──────── Text provided

Ban Mo (บ้านหมอ, /th/) is a district (amphoe) in the northwestern part of Saraburi province, central Thailand.

==History==
After the Buddha footprint near Saraburi was found and a temple was built, King Songtham hired Dutch engineers to build a road from Tha Ruea to Wat Phra Phutthabat to make the pilgrimage there easier. Elephants did the heavy lifting. When the elephants got sick, they were cured at Wat Khok (later called Wat Khok Ban Mo and Wat Ban Mo finally), which thus gave the district its name. Because Ban Mo literally means "home of doctor".

==Geography==
Neighboring districts are (from the west clockwise) Don Phut, Nong Don, Phra Phutthabat, Sao Hai of Saraburi Province, and Tha Ruea of Ayutthaya province.

==Administration==
The district is divided into nine sub-districts (tambons).

| No. | Name | Thai |
|---|---|---|
| 1. | Ban Mo | บ้านหมอ |
| 2. | Bang Khamot | บางโขมด |
| 3. | Sang Sok | สร่างโศก |
| 4. | Talat Noi | ตลาดน้อย |
| 5. | Horathep | หรเทพ |
| 6. | Khok Yai | โคกใหญ่ |
| 7. | Phai Khwang | ไผ่ขวาง |
| 8. | Ban Khrua | บ้านครัว |
| 9. | Nong Bua | หนองบัว |

==Transportation==
Ban Mo accessible by Northern Railway, Ban Mo Railway Station is the only station of the district, it is middle between Tha Ruea (Ayutthaya) and Nong Don (Saraburi) Railway Stations.

==Economy==
Ban Mo can be considered as the area that has grown the most Melientha suavis in the country, with a total area of more than 1,000 rai. Taro is another important food crop.

────────────────

Goal of the exercise: Rewrite the passage of the Ban Mo district text starting at "Ban Mo (บ้านหมอ, /th/)" and ending at "nine sub-districts (tambons).", swapping "Dutch" for "Portuguese". Rely only on the text above to complete the tasks.

──────── Information supplied

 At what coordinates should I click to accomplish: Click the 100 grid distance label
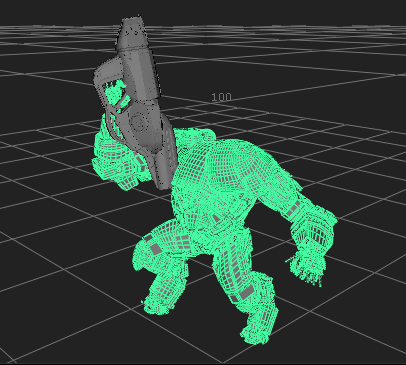(x=221, y=97)
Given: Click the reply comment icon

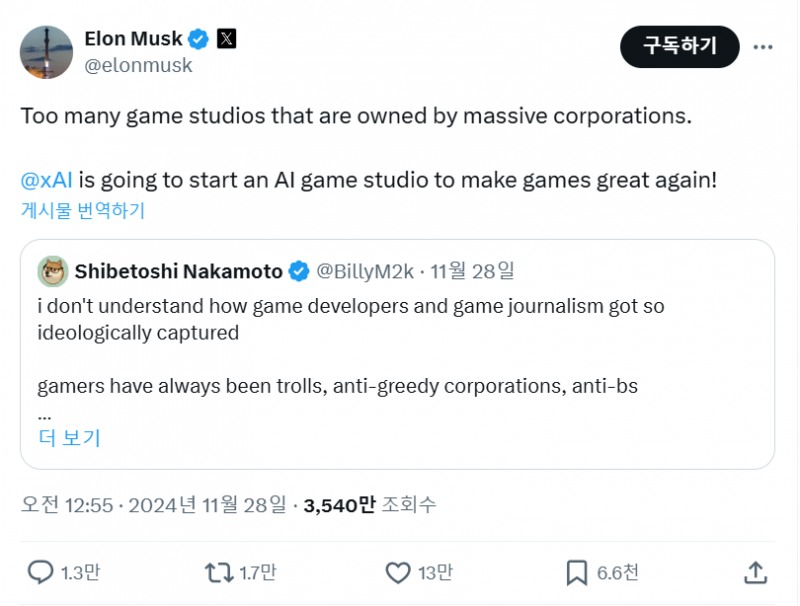Looking at the screenshot, I should [41, 572].
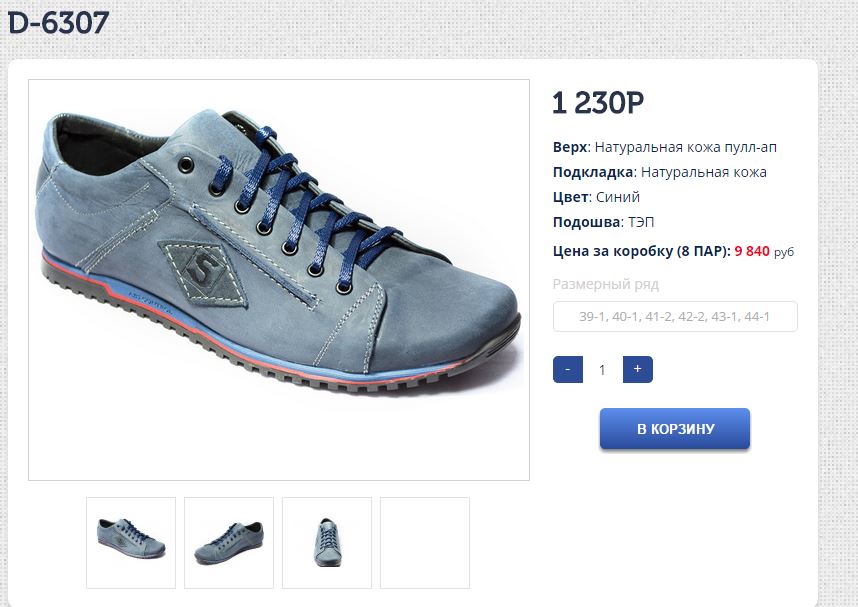Show the second angled shoe thumbnail
Screen dimensions: 858x607
pyautogui.click(x=229, y=542)
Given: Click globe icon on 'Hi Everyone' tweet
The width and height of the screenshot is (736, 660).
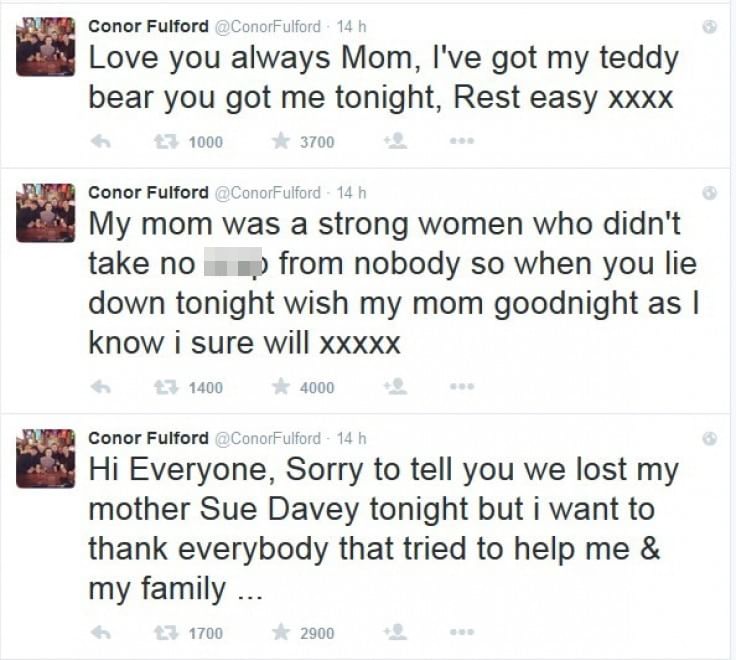Looking at the screenshot, I should (x=709, y=438).
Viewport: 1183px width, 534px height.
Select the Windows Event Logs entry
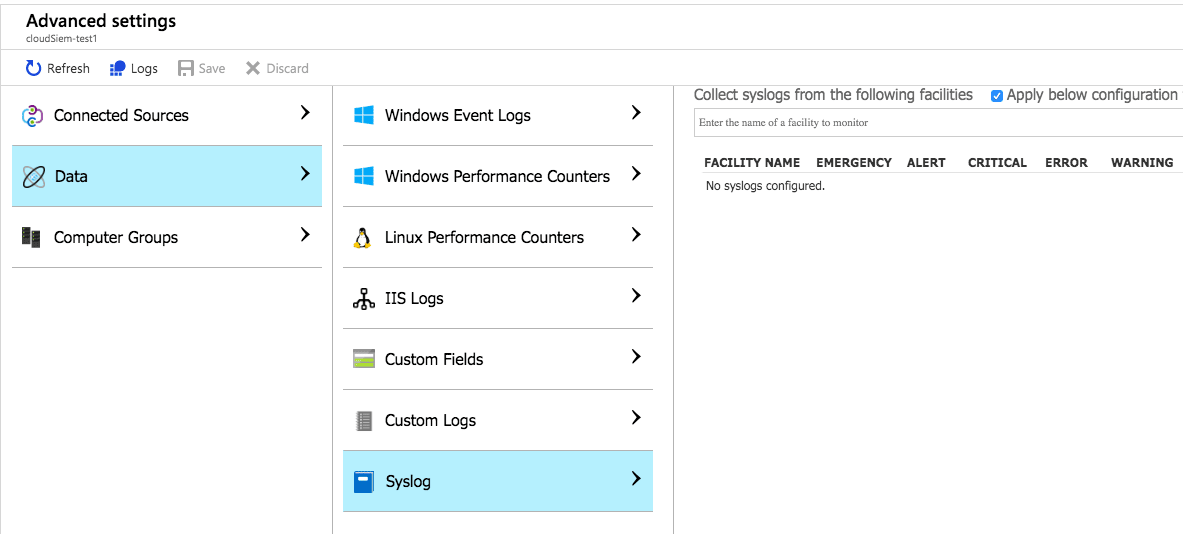[x=458, y=116]
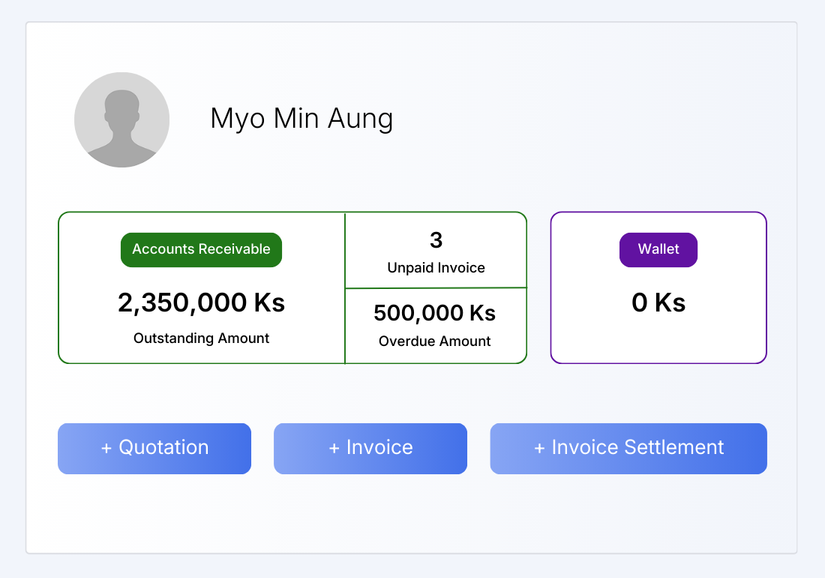
Task: Click the wallet balance 0 Ks
Action: click(657, 302)
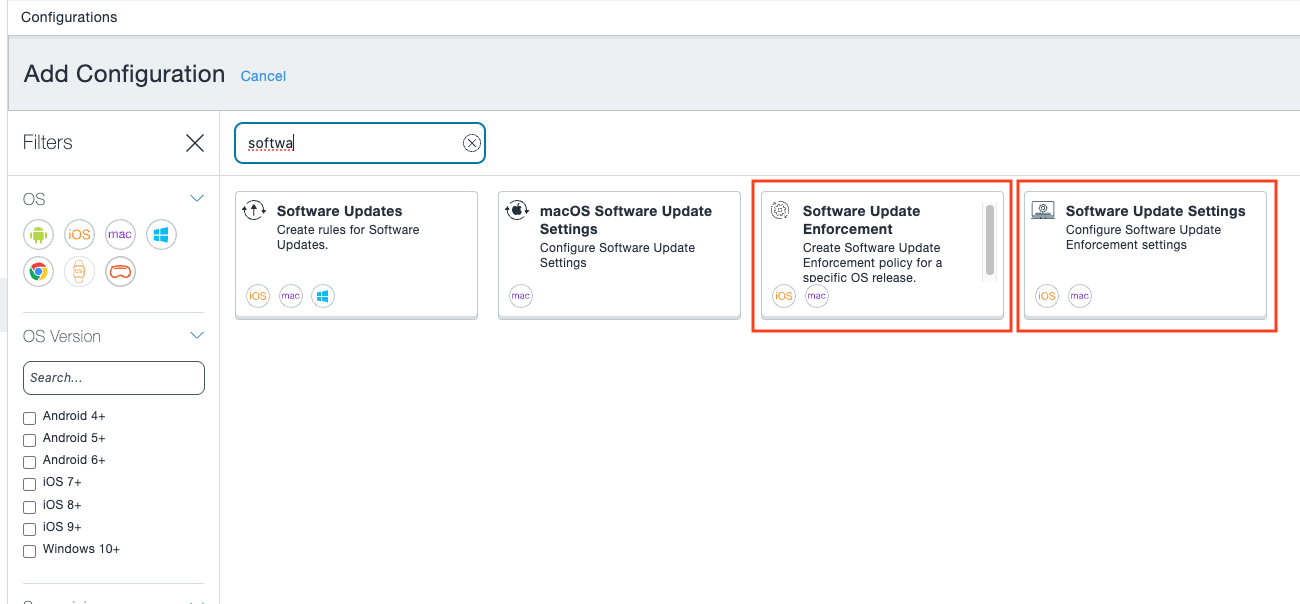
Task: Select the mac OS filter
Action: 120,234
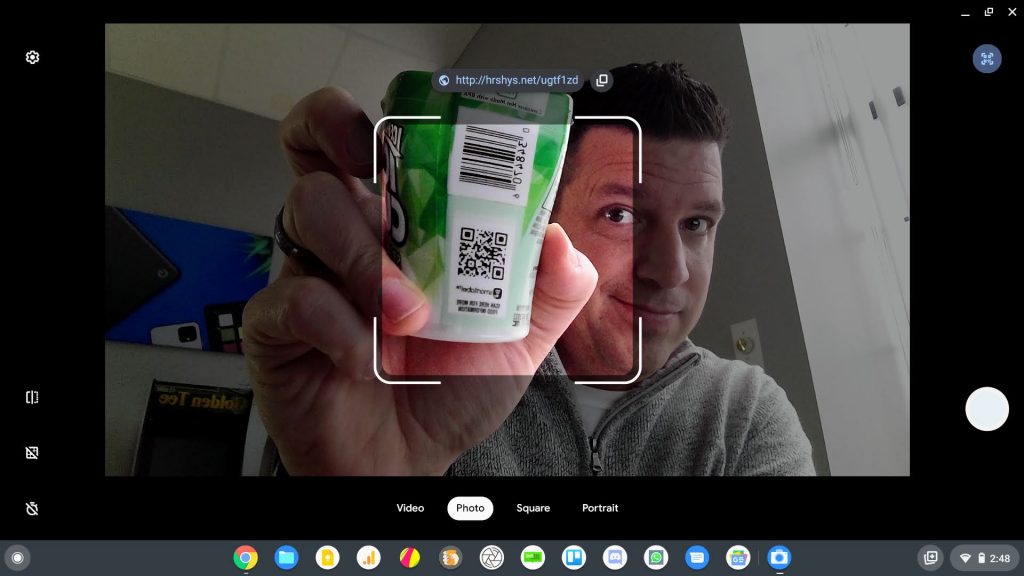Open the Files app from the shelf
Screen dimensions: 1024x576
[x=286, y=558]
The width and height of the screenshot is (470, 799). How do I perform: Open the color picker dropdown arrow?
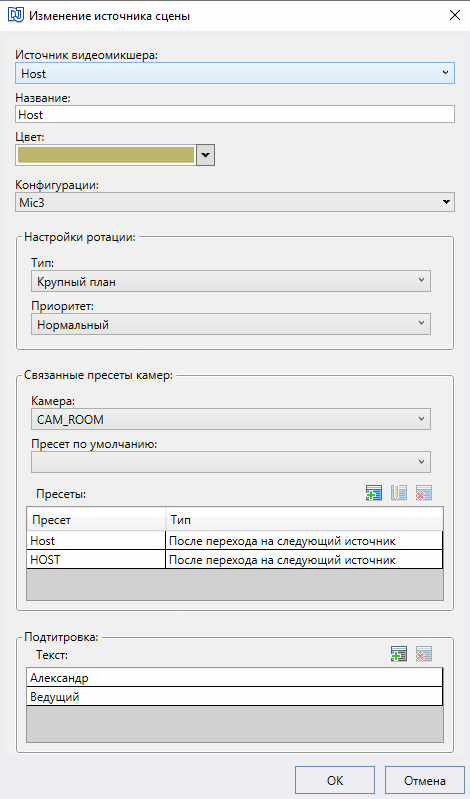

────────────────

Exercise solution:
Ban Mo (บ้านหมอ, /th/) is a district (amphoe) in the northwestern part of Saraburi province, central Thailand.

==History==
After the Buddha footprint near Saraburi was found and a temple was built, King Songtham hired Portuguese engineers to build a road from Tha Ruea to Wat Phra Phutthabat to make the pilgrimage there easier. Elephants did the heavy lifting. When the elephants got sick, they were cured at Wat Khok (later called Wat Khok Ban Mo and Wat Ban Mo finally), which thus gave the district its name. Because Ban Mo literally means "home of doctor".

==Geography==
Neighboring districts are (from the west clockwise) Don Phut, Nong Don, Phra Phutthabat, Sao Hai of Saraburi Province, and Tha Ruea of Ayutthaya province.

==Administration==
The district is divided into nine sub-districts (tambons).